Given records ->

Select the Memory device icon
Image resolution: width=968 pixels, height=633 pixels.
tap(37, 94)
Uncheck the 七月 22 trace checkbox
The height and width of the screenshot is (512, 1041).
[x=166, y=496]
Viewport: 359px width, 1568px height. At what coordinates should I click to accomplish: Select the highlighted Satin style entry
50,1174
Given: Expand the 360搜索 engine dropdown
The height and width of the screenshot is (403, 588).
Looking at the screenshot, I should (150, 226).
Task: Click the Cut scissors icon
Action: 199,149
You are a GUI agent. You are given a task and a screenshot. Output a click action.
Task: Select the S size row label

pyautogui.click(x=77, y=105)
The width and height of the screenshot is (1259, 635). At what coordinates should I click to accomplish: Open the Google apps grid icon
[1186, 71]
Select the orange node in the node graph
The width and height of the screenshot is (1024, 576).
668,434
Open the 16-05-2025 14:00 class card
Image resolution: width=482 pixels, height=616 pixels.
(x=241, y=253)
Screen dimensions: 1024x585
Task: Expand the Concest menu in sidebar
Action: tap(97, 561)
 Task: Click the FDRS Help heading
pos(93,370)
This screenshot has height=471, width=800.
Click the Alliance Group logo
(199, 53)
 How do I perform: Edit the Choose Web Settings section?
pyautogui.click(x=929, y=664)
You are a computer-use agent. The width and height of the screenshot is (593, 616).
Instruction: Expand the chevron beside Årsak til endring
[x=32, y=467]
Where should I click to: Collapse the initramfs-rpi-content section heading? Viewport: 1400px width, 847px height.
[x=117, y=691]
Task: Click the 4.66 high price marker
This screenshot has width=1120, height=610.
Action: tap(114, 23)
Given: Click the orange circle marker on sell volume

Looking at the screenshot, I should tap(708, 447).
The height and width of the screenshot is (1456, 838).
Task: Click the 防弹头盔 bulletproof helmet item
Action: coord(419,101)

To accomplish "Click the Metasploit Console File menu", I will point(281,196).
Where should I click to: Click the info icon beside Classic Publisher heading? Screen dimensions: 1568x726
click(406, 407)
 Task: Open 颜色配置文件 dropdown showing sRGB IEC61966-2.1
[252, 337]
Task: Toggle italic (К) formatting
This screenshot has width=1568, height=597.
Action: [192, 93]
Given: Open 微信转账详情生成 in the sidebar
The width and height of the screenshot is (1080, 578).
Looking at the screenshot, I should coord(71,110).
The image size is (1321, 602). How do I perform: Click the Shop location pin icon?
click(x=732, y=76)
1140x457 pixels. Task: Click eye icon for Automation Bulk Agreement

Exercise requirements -> Print every one of the records above again, word for word and in the same order.

Solution for this exercise ->
Select the Memory device icon
Image resolution: width=968 pixels, height=633 pixels.
tap(37, 94)
Uncheck the 七月 22 trace checkbox
The height and width of the screenshot is (512, 1041).
[x=166, y=496]
Viewport: 359px width, 1568px height. At what coordinates should I click to accomplish: Select the highlighted Satin style entry
50,1174
Given: Expand the 360搜索 engine dropdown
The height and width of the screenshot is (403, 588).
Looking at the screenshot, I should (150, 226).
Task: Click the Cut scissors icon
Action: 199,149
You are a GUI agent. You are given a task and a screenshot. Output a click action.
Task: Select the S size row label

pyautogui.click(x=77, y=105)
The width and height of the screenshot is (1259, 635). At what coordinates should I click to accomplish: Open the Google apps grid icon
[1186, 71]
Select the orange node in the node graph
The width and height of the screenshot is (1024, 576).
668,434
Open the 16-05-2025 14:00 class card
Image resolution: width=482 pixels, height=616 pixels.
(x=241, y=253)
Screen dimensions: 1024x585
Task: Expand the Concest menu in sidebar
Action: tap(97, 561)
 Task: Click the FDRS Help heading
pos(93,370)
This screenshot has height=471, width=800.
Click the Alliance Group logo
(199, 53)
 How do I perform: Edit the Choose Web Settings section?
pyautogui.click(x=929, y=664)
You are a computer-use agent. The width and height of the screenshot is (593, 616).
Instruction: Expand the chevron beside Årsak til endring
[x=32, y=467]
Where should I click to: Collapse the initramfs-rpi-content section heading? Viewport: 1400px width, 847px height.
[x=117, y=691]
Task: Click the 4.66 high price marker
This screenshot has width=1120, height=610.
Action: tap(114, 23)
Given: Click the orange circle marker on sell volume

Looking at the screenshot, I should tap(708, 447).
The height and width of the screenshot is (1456, 838).
Task: Click the 防弹头盔 bulletproof helmet item
Action: coord(419,101)

To accomplish "Click the Metasploit Console File menu", I will point(281,196).
Where should I click to: Click the info icon beside Classic Publisher heading? Screen dimensions: 1568x726
click(406, 407)
 Task: Open 颜色配置文件 dropdown showing sRGB IEC61966-2.1
[252, 337]
Task: Toggle italic (К) formatting
This screenshot has width=1568, height=597.
Action: [192, 93]
Given: Open 微信转账详情生成 in the sidebar
The width and height of the screenshot is (1080, 578).
Looking at the screenshot, I should coord(71,110).
The image size is (1321, 602). How do I perform: Click the Shop location pin icon?
click(x=732, y=76)
1140x457 pixels. Task: Click eye icon for Automation Bulk Agreement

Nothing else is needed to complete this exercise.